The comic has had a number of different cover stars (comic strips appearing on the front cover), firstly Korky the Cat, who was on the cover from 1937 to 1984. Desperate Dan, long since the comic's most popular character, then took over the cover, a position he retained until 1999 when he was replaced as cover star by Cuddles and Dimples. However, they were not on the cover for very long and Desperate Dan had been restored to the cover by the end of 2000. The comic revealed that Cuddles and Dimples were thrown off the cover for "being too naughty", though in reality the comic's readers wanted Dan to return as the cover strip. In 2004, following a major revamp, Desperate Dan was replaced on the front cover by Jak, a character created for the cover, slightly based on an older strip with the same name, although other characters, including Dan, also made occasional cover appearances. The front cover also had a subtitle, for example, "Better than the Beano". During the Dandy Xtreme era the comic had no cover star, and covers were often given over to celebrities or current trends, but after the comic returned to its weekly, all-comic format in October 2010, the popular British comedian Harry Hill took over the cover spot, accompanied by Desperate Dan and Bananaman in some issues (although other characters made one-off appearances too).

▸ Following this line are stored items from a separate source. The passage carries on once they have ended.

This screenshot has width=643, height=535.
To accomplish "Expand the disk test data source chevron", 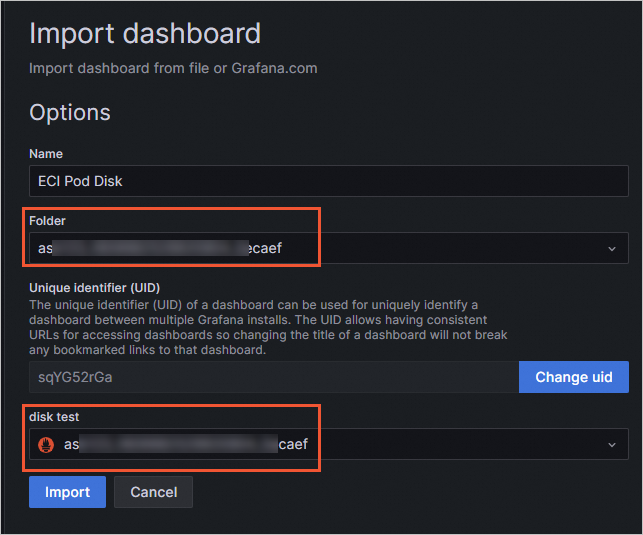I will point(612,444).
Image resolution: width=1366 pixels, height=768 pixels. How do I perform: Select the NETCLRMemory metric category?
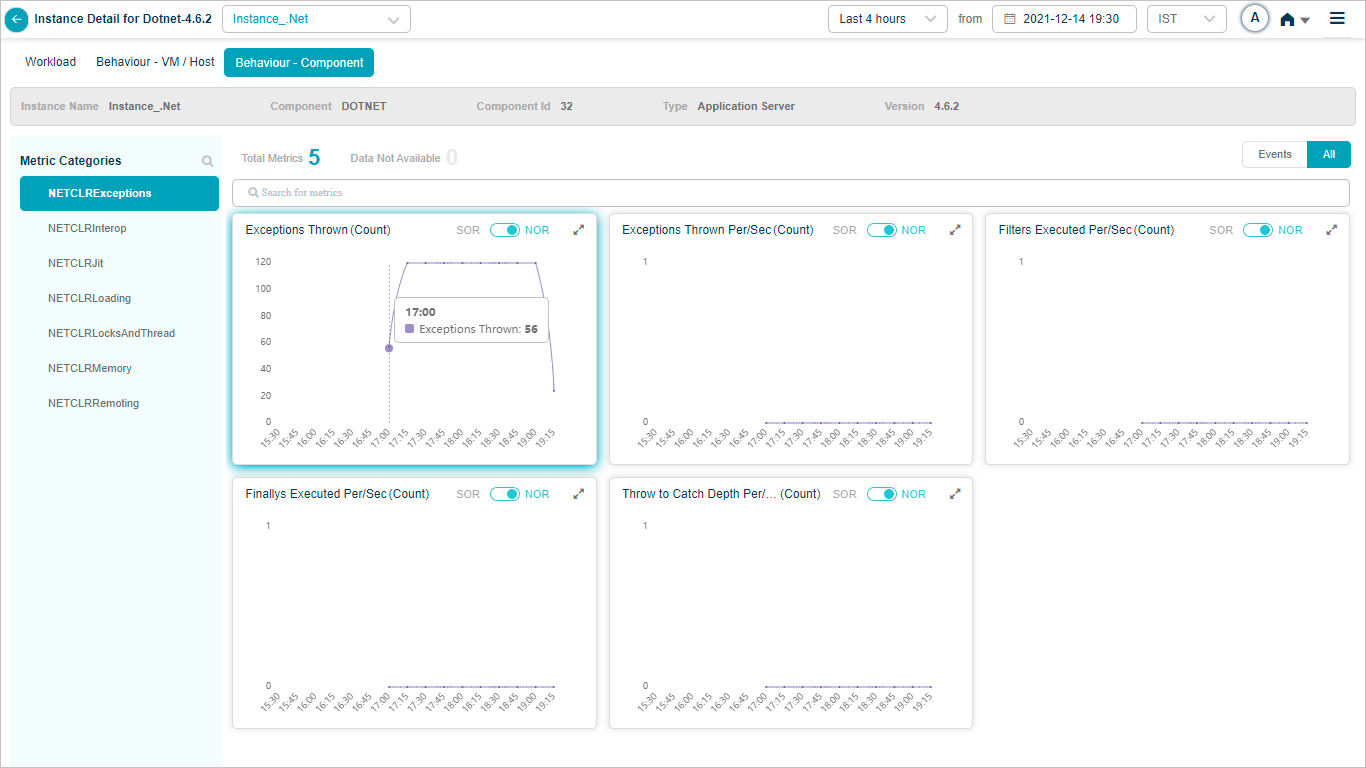click(x=90, y=368)
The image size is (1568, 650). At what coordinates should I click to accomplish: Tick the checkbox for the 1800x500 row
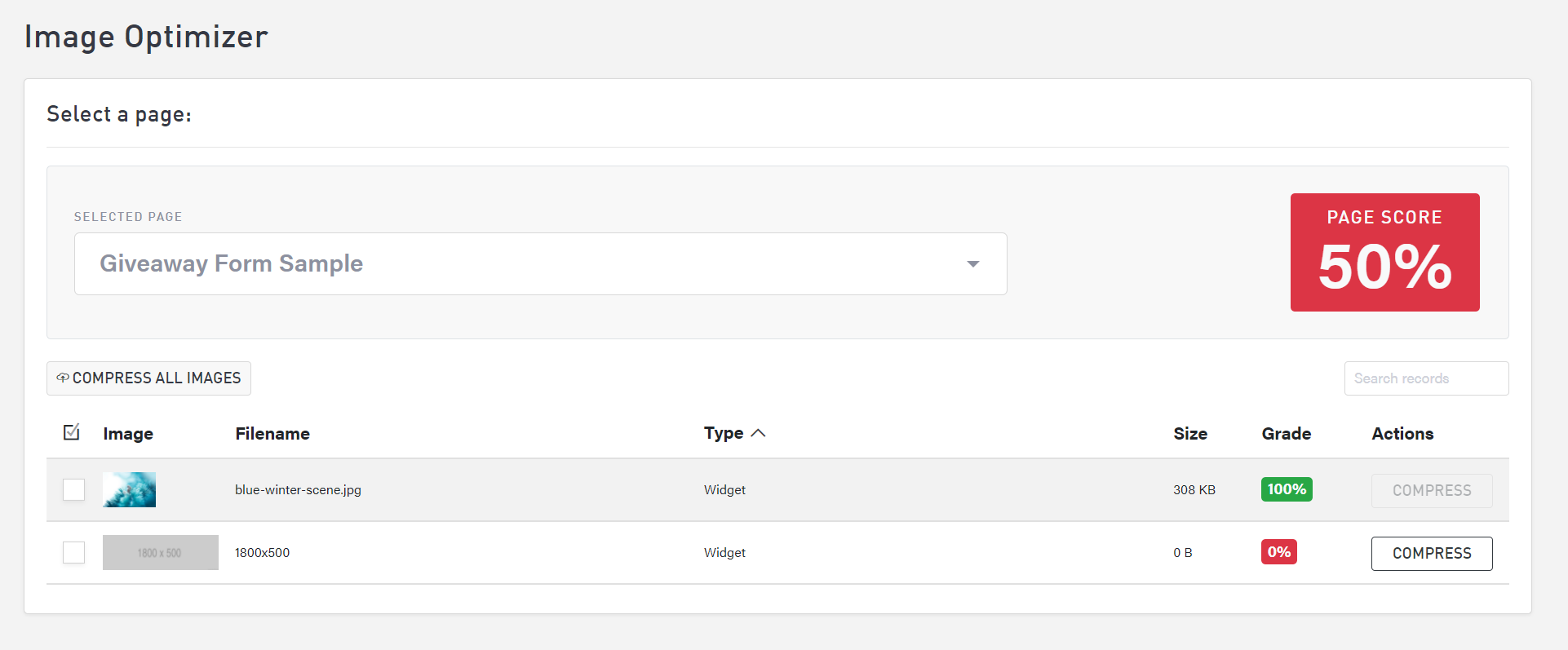click(x=73, y=552)
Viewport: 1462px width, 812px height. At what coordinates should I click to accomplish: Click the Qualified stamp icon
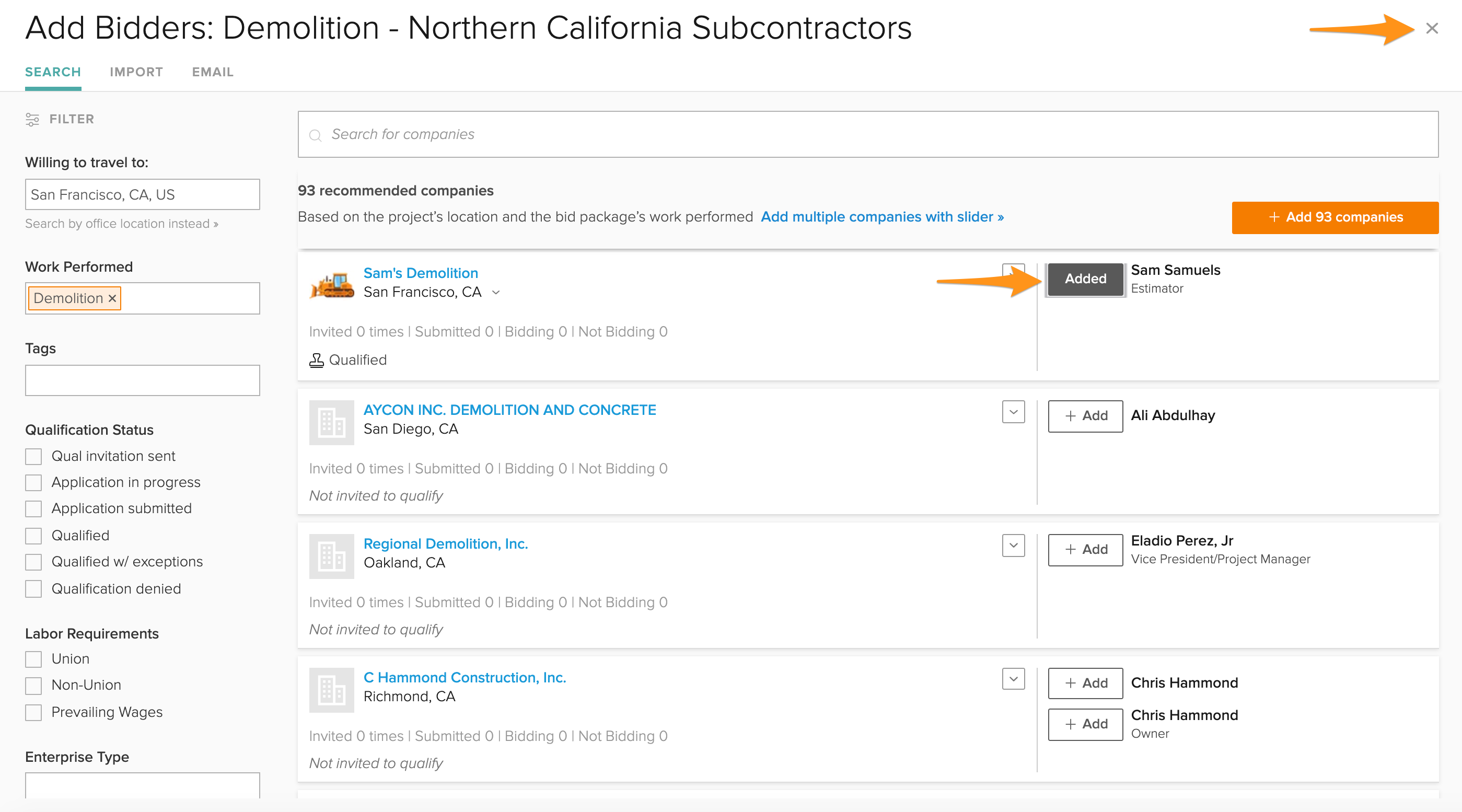(316, 361)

There were frequent fictional crossovers between Dandy characters, as most of the characters lived in the fictional Dandytown, just as the characters in The Beano were portrayed as living in Beanotown. Many of the comic strips in The Beano are drawn by the same artists, and crossovers between the two comics occur occasionally. Quite often, one comic would make a tongue-in-cheek jibe at the other (e.g. a character meeting an elderly lady and stating that she's "older than the jokes in The Beano"). In the strips, it was expressed that Dandytown and Beanotown are rivals, The Dandy did a drastic format change when Dandytown had an embassy in Beanotown, which many of the town's citizens unsuccessfully attempted to overrun – the embassy was never referred to in The Beano. This rivalry inspired the spin-off computer game Beanotown Racing, in which various characters from both comics could be raced around points in Beanotown, including the embassy. The game was given a great deal of advance publicity in the comics, with story lines often revolving around how each of the characters acquired his or her vehicle.

==Dundee==

Thanks to The Dandy, The Beano and other D C Thomson comics which followed, Dundee gained a reputation as a major centre of the comics industry, and has been called the 'comic capital of Britain'. Partly as a result of this legacy, the city is now home to the Scottish Centre for Comic Studies. The connection is also marked by bronze statues of Desperate Dan and The Beano character Minnie the Minx installed in the city's High Street in 2001. Designed by Tony Morrow, the Desperate Dan statue, which also features his dog Dawg, is the most photographed of 120 pieces of public art in the city. In July 2001 the cover of The Dandy featured Dan visiting Dundee and encountering his statue. In December 2012 the University of Dundee held an exhibition in partnership with D C Thomson to mark the comic's 75th anniversary.